Add to this the following: The patient and family are black. And while race should not be relevant at this moment, research tells us otherwise.

Blacks are much more likely than whites to elect aggressive care and to decline do-not-resuscitate orders. DNR election of even 30 percent is rare in any black community, and hospice enrollment is likewise low.

African-Americans have reasons to prefer aggressive medical management. A tradition of shared decision-making in extended black families and high rates of Christian religious affiliation appear to favor it. But more important, surely, is the lingering and pernicious effect of race-related disparity in health and health care.

Blacks suffer higher rates of chronic and preventable disease, disability and premature death than whites, and they struggle to access decent care. Misdiagnosis, underdiagnosis and substandard care are all too common. After years of inequitable treatment, who would agree to less care, to DNR or hospice when illness strikes or worsens?

Mistrust in the health care system, and the belief among blacks that doctors may withhold lifesaving treatments simply because of their race, has been demonstrated in several studies. I know of an elderly black man with advanced cancer who was asked by a doctor about CPR and hospice. “Do you ask all your patients these things?” he replied. Dick Gregory, the acerbic comedian, put it this way: “So now they are trying to get us comfortable with dying?”

Surely it is wise to bear in mind the effects of religion, family and the rest on medical decision making. But it’s wiser still not to let this become its own form of racism. Even if blacks generally prefer aggressive care, the patient seated across from me, I have found, is almost always willing to hear me out.

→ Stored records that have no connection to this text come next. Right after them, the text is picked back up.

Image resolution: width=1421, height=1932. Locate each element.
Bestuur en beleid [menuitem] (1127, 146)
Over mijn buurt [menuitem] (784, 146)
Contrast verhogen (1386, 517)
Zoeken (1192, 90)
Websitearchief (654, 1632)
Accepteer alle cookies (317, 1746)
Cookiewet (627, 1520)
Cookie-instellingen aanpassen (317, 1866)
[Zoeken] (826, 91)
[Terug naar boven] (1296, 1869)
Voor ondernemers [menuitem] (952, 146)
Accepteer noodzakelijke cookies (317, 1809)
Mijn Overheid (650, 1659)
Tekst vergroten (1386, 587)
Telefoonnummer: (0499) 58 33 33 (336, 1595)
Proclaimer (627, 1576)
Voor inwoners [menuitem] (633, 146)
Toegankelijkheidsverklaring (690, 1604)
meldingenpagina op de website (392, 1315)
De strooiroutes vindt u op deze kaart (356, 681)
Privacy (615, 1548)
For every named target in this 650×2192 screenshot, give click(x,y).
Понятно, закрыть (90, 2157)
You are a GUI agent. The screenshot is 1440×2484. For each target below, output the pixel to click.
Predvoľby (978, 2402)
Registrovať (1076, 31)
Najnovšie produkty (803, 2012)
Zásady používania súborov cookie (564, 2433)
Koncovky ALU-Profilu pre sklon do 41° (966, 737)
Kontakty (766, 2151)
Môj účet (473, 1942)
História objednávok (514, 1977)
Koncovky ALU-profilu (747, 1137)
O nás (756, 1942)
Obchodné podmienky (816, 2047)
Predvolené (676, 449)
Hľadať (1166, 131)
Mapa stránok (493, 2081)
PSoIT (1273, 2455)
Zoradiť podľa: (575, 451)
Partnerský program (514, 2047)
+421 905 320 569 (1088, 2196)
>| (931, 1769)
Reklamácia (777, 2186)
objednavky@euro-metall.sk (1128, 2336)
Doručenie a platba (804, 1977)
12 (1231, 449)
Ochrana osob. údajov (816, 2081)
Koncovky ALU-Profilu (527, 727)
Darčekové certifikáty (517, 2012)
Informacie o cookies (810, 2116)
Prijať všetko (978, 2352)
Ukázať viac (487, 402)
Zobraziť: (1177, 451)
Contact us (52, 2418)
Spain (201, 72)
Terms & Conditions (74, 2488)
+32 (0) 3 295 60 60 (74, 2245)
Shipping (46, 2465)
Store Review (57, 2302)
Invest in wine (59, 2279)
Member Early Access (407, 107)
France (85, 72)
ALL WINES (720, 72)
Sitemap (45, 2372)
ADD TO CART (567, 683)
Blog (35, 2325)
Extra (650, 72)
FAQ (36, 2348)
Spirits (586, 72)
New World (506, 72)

Dana Carr, a doctoral student at New York Medical College; Dr. Deborah Viola, an associate professor there; and I decided to look into this more objectively. We reviewed DNR orders in 1,113 seriously ill black patients seen over a six-year period by the palliative medicine consultation service at Bronx-Lebanon Hospital Center, a pioneer in providing palliative care to minority populations.

Seriously and terminally ill patients and their families were counseled on illness, treatment options and hospice care. The consequences of declining DNR and electing CPR when breathing and pulse stop — “coding,” in I.C.U. vernacular — were also made clear. For people with advanced heart, lung and liver disease, dementia or late-stage cancer, short-term survival is below 10 percent. Survival to hospital discharge — in coma, with broken ribs, coded repeatedly — approaches zero.

Our findings, published on July 9 in The American Journal of Hospice and Palliative Medicine, upend the conventional view of preferences for care among blacks. Sixty-five percent of black patients who were given palliative care consultation elected DNR, and 32 percent chose hospice — rates significantly higher than those previously demonstrated.

What made the difference? Providing patients and their families useful information in plain English, with compassion and clarity, enabling them to make choices in keeping with their desires and beliefs. Input from extended family, clergy members and parishioners was welcomed, and concern for disparity openly discussed. These exchanges, caring, honest and culturally aware, are the exception in modern American medicine. Provide them to all, I believe, and conventional wisdom will shift.

The suspicion evident in the tensed shoulders of the people I convene again and again in the alcove next to the I.C.U. fades remarkably quickly with just a modicum of empathy, truth and a rational, medically sound alternative to treatment that is often harsh and without benefit. And, should intensive care be chosen, those who provide it can be assured the decision is well informed.

Do this, and race — almost — becomes irrelevant.